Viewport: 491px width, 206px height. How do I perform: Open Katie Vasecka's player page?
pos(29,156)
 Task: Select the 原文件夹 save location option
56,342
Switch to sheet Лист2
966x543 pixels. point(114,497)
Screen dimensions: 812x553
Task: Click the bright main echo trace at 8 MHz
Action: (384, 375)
---
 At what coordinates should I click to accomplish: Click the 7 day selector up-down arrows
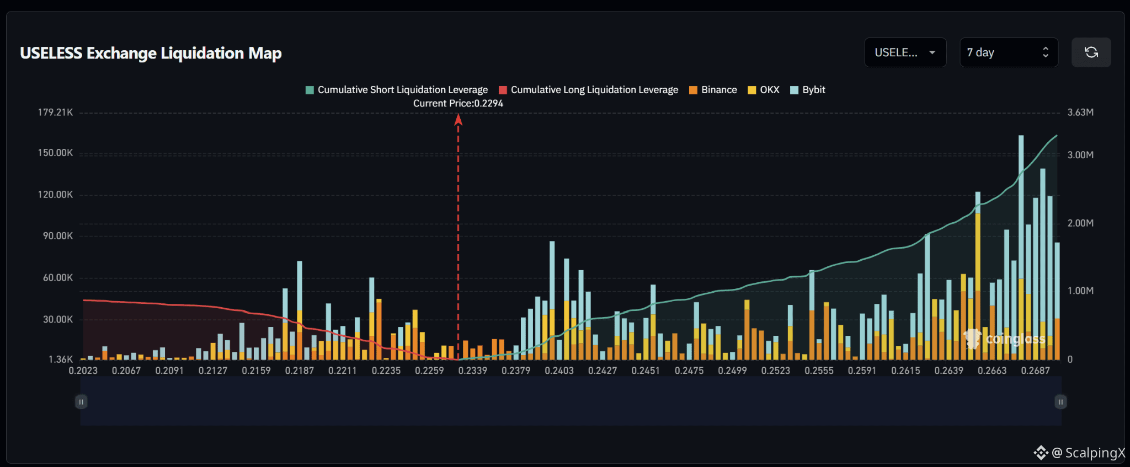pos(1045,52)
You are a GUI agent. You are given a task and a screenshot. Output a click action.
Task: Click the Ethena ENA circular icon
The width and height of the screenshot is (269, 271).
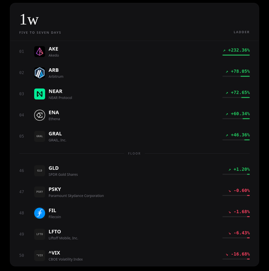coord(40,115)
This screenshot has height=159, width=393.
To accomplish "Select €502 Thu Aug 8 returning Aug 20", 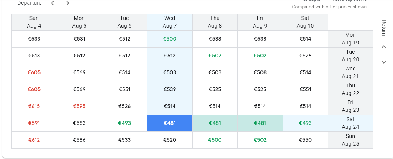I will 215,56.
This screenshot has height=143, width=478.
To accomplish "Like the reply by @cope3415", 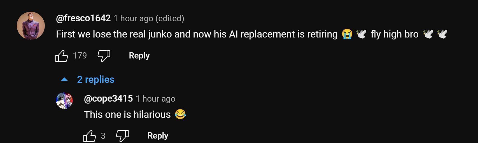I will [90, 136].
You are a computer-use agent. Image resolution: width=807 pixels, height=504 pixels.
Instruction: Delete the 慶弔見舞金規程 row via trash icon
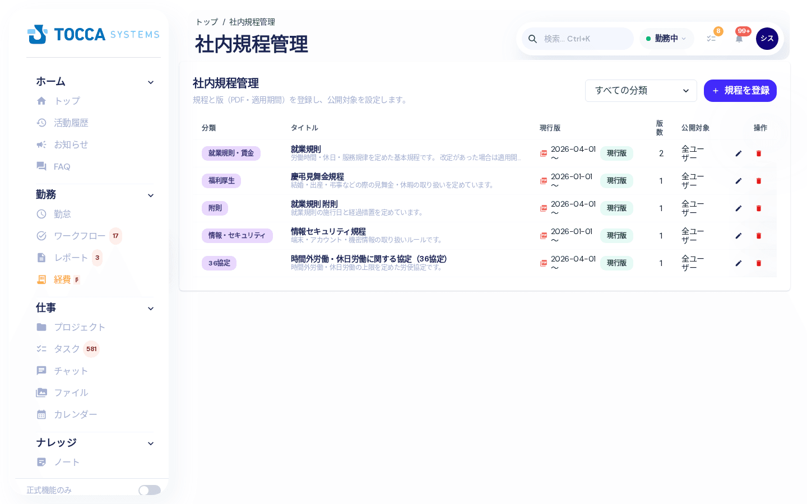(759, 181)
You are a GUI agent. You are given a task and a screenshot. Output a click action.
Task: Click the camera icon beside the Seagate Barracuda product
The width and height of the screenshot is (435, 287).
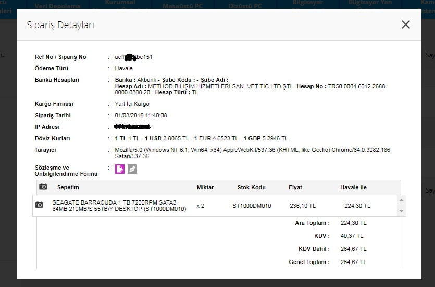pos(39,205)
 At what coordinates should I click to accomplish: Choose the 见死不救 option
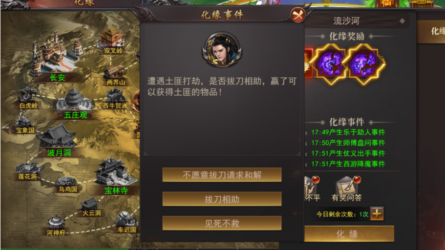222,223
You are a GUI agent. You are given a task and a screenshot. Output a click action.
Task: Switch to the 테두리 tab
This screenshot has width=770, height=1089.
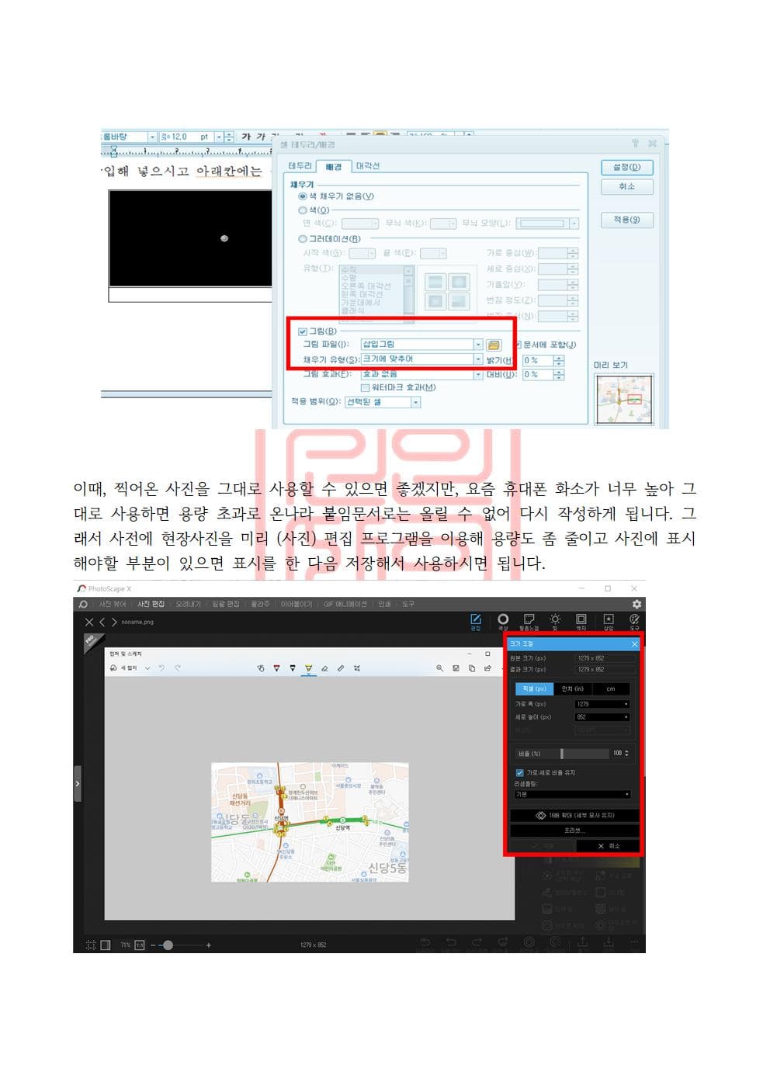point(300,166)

Stated task:
Copy every line of the records above that contains the string "width", treating uppercase and lowercase as distinct.

Right answer:
Viewport: 491px width, 206px height. How do I perform: Open Katie Vasecka's player page?
The width and height of the screenshot is (269, 271).
This screenshot has height=159, width=393.
This screenshot has height=143, width=478.
You are a computer-use agent. Image resolution: width=807 pixels, height=504 pixels.
The width and height of the screenshot is (435, 287).
This screenshot has width=770, height=1089.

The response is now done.